Perline. Storie sparse unite in una collanina da un filo comune, attraversate da un ago che ha per punta la conica testa calva di don Mimì, soprannome di Domenico Barbarossa, che la barba rossa ce l’ha davvero. É lui il protagonista delle vicende narrate da Makkox, nome d’arte di Marco Dambrosio, all’interno della sua rivista, Il canemucco, che ospita a cadenza mensile racconti di narrativa disegnata e letteraria.

Se i primi due numeri si aprivano con una storia di don Mimì per lasciare poi spazio alle opere di altri autori, le cento pagine del terzo albo sono invece interamente firmate dal quarantacinquenne fumettista di Gaeta che si conferma artista eclettico e fuori dagli schemi oltre che profondo conoscitore della natura umana.
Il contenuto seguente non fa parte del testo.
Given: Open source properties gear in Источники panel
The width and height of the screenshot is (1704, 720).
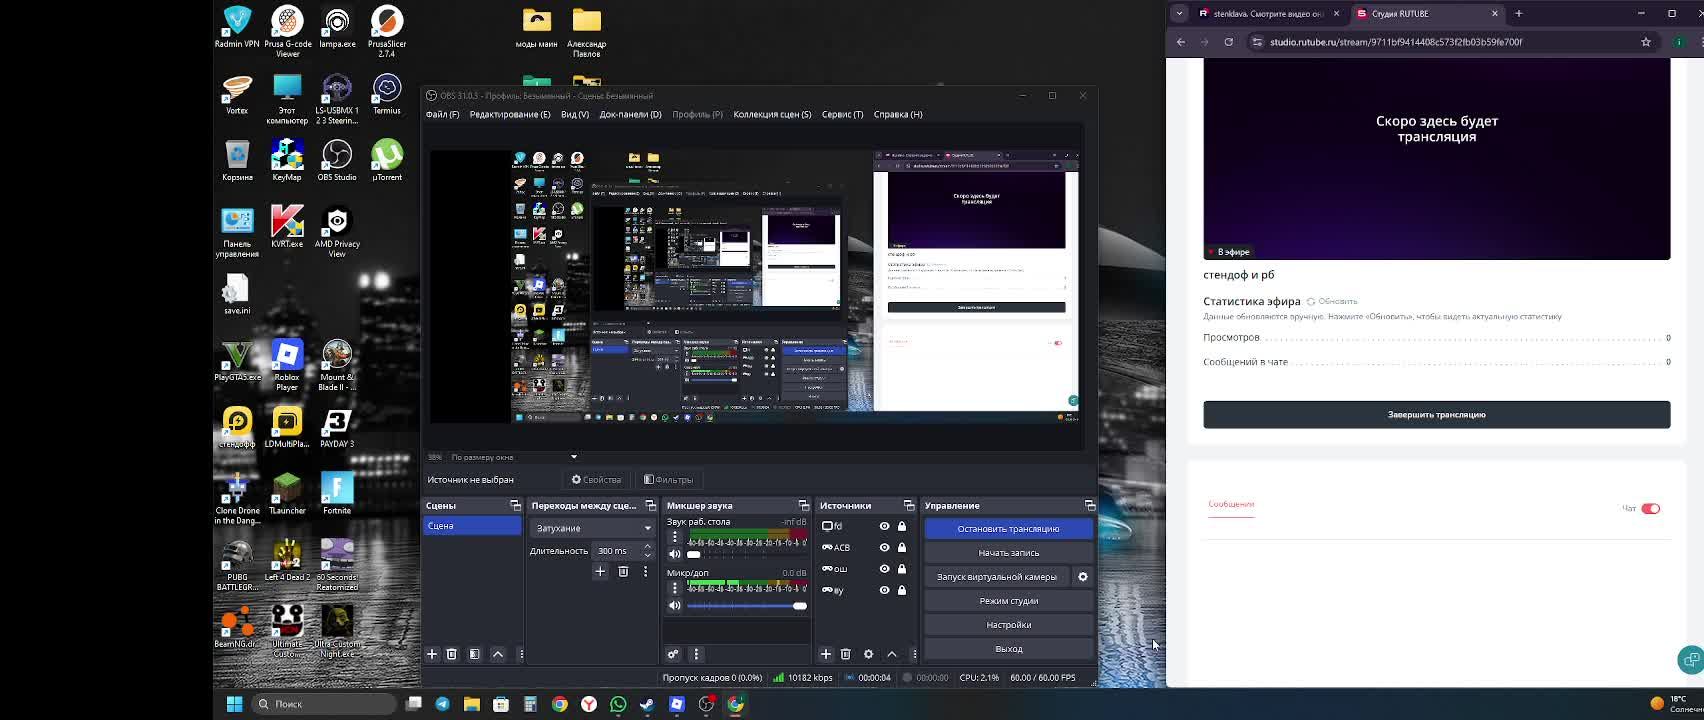Looking at the screenshot, I should tap(868, 654).
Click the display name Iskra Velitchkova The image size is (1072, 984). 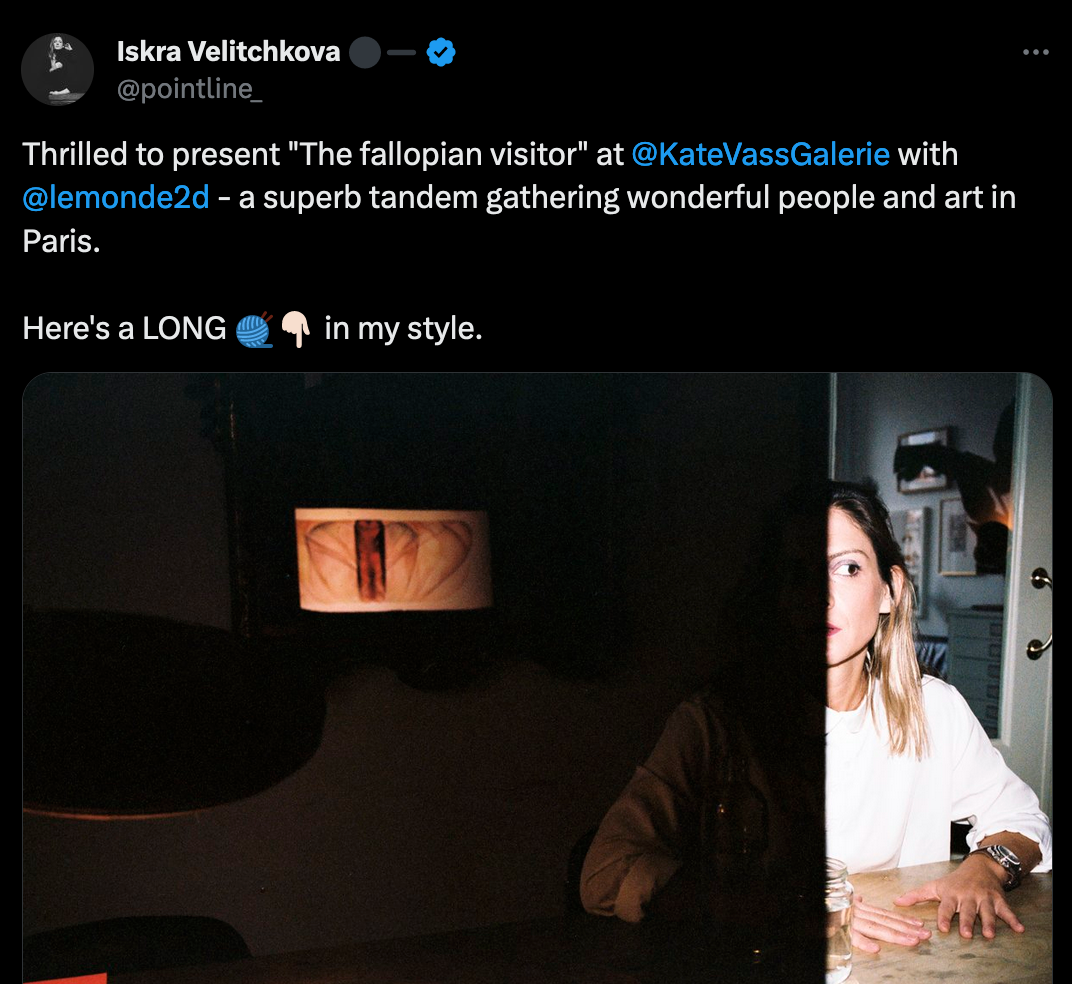pyautogui.click(x=228, y=52)
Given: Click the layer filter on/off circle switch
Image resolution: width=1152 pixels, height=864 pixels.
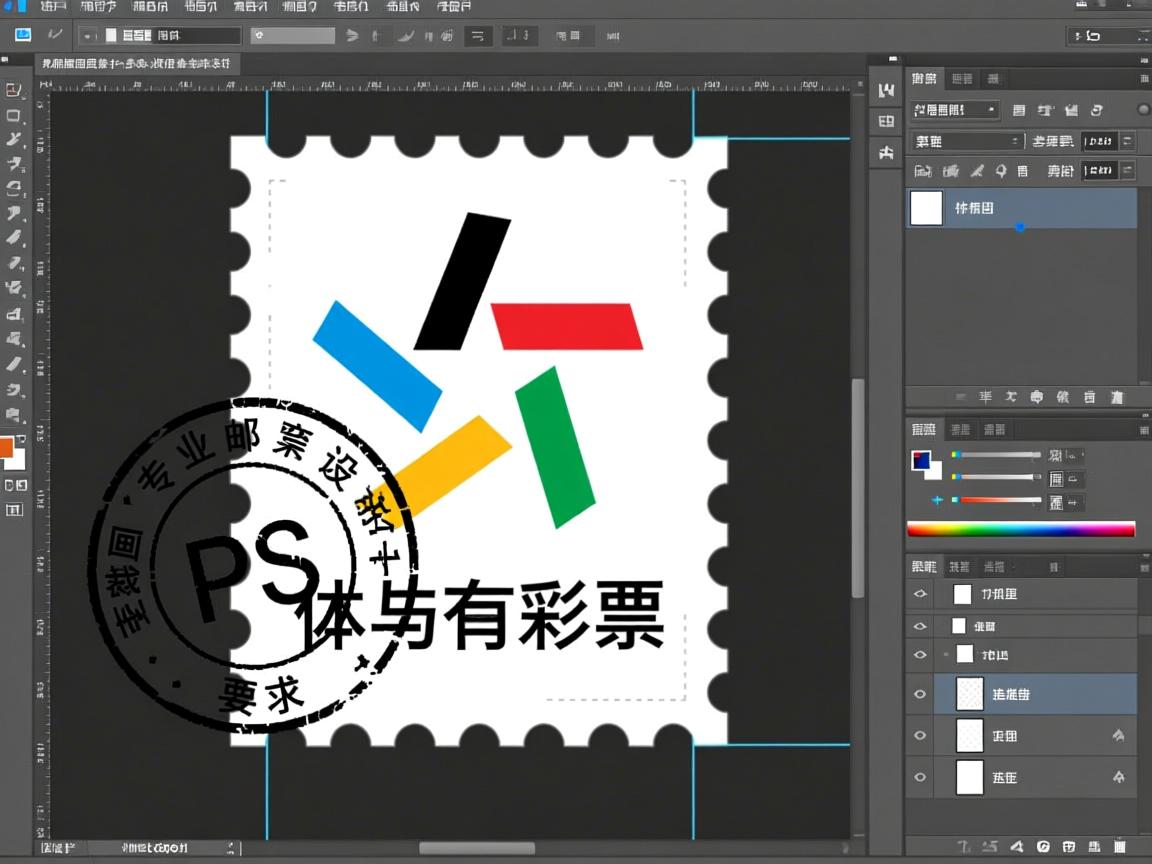Looking at the screenshot, I should [1143, 110].
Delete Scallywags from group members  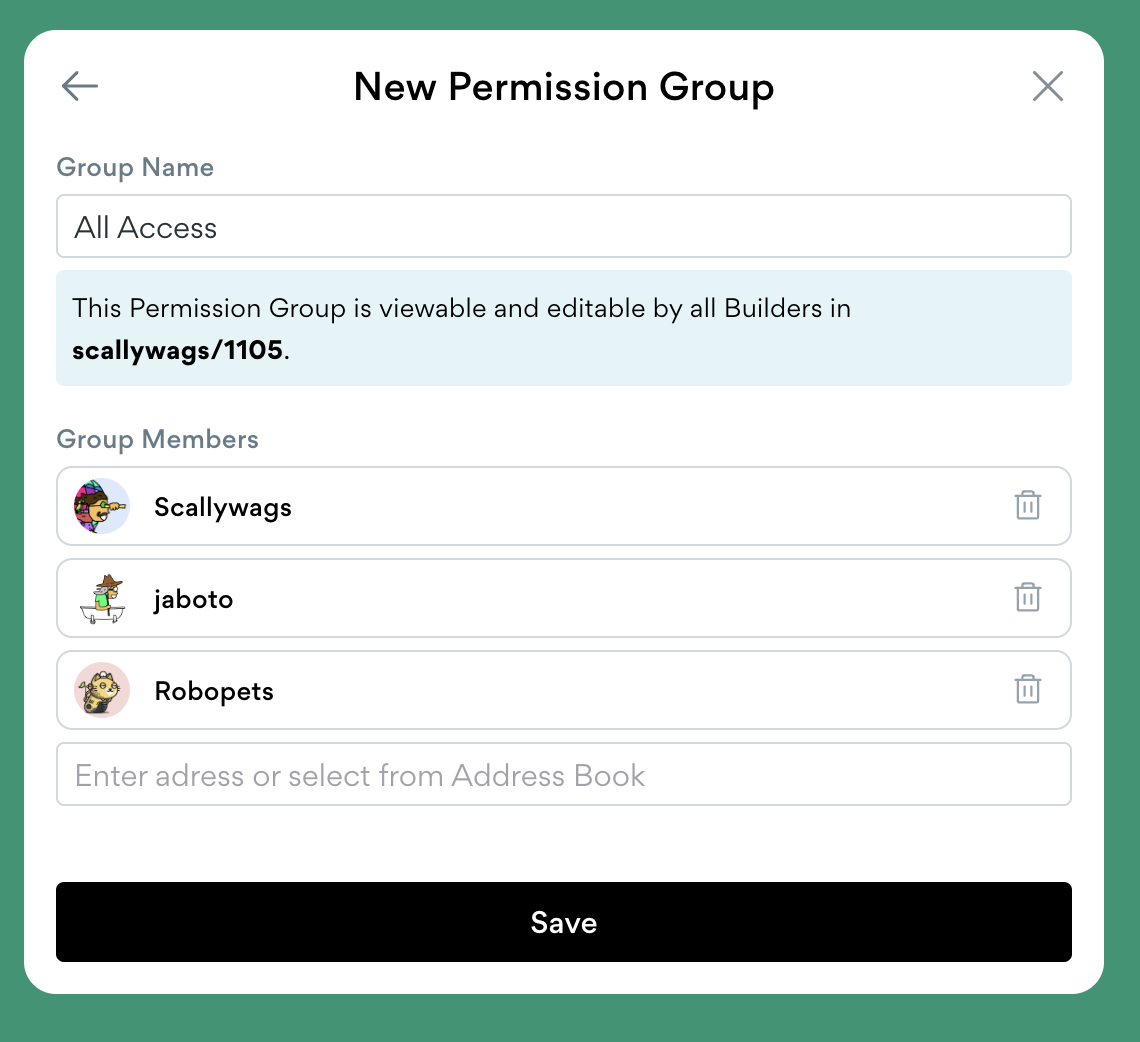1028,506
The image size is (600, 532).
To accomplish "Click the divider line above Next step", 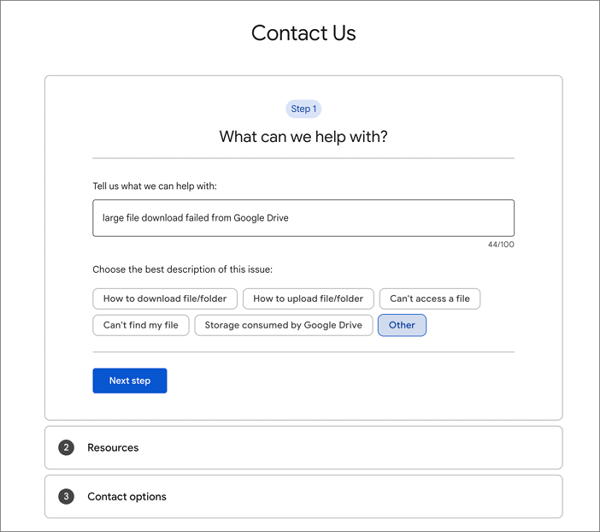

Più che costruire un microcosmo, l’autore sembra catturarlo nelle pagine tanto risulta autentico. Così vivo e concreto che pare sfuggire a qualsiasi restrizione. Makkox non costruisce la tavola in modo convenzionale, non la divide in vignette ma conferisce una piacevole scorrevolezza alla lettura trascinando lo sguardo come farebbe una pellicola cinematografica.

E, dentro le pagine, i personaggi vivono davvero. Difficile, impossibile considerarli esseri di carta, intagliati da più sfaccettature caratteriali ed emotive che da tratti di matita. Tirapiedi del viscido camorrista Tony Capatonda in un caratteristico paesello del litorale campano, don Mimì dovrebbe risultarci antipatico ma riesce ad accattivarsi il lettore fin dalle prime battute. Gli occhiali da sole perennemente sul volto sembrano testimoniare una visione distaccata del mondo. Nascondono invece gli occhi di un uomo che sa esserlo nonostante tutto, forte di una filosofia cinica, di una poesia malinconica e disincantata tradotta in una prosa spicciola attraversata da un umorismo tagliente. Sa amare e sa perdere l’amore, Mimì, nella figura dell’infelice prostituta Michela che, guarda un po’, ha i capelli rossi come quelli che aveva lui in un’altra epoca, quando si confondevano col sangue di una guerra ingiusta, come lo sono tutte. Mimì ci accompagna passo passo ad unire perline differenti, ad incontrare esponenti di varia umanità che, attraverso dialettica, gesti e rituali che sono espressione sentita della più genuina cultura partenopea, ci rendono partecipi di un orrore fin troppo familiare al quotidiano sociale in cui e di cui siamo intessuti.

Ma da una perlina all’altra può cambiare anche il genere ed il linguaggio trasportandoci all’improvviso in una base militare NATO a discutere di armi segrete e mafia russa come nella più tipica delle spy story. “Storie colorate”, vengono definite queste differenti perline nel prologo e, nel corso del racconto, il tono e l’atmosfera vengono dettati da una varietà di effetti cromatici che, di volta in volta, abbracciano o aggrediscono lo stato d’animo del lettore. Makkox consegna al fumetto italiano un capolavoro che non prorompe con violenza come un improvviso pugno allo stomaco. Si tratta invece della profonda, lentissima incisione di un bisturi impugnato da una mano sadica. E, senza anestesia, l’ago Mimì guida il suo filo a suturare la ferita. Ma la cicatrice rimane. Indelebile.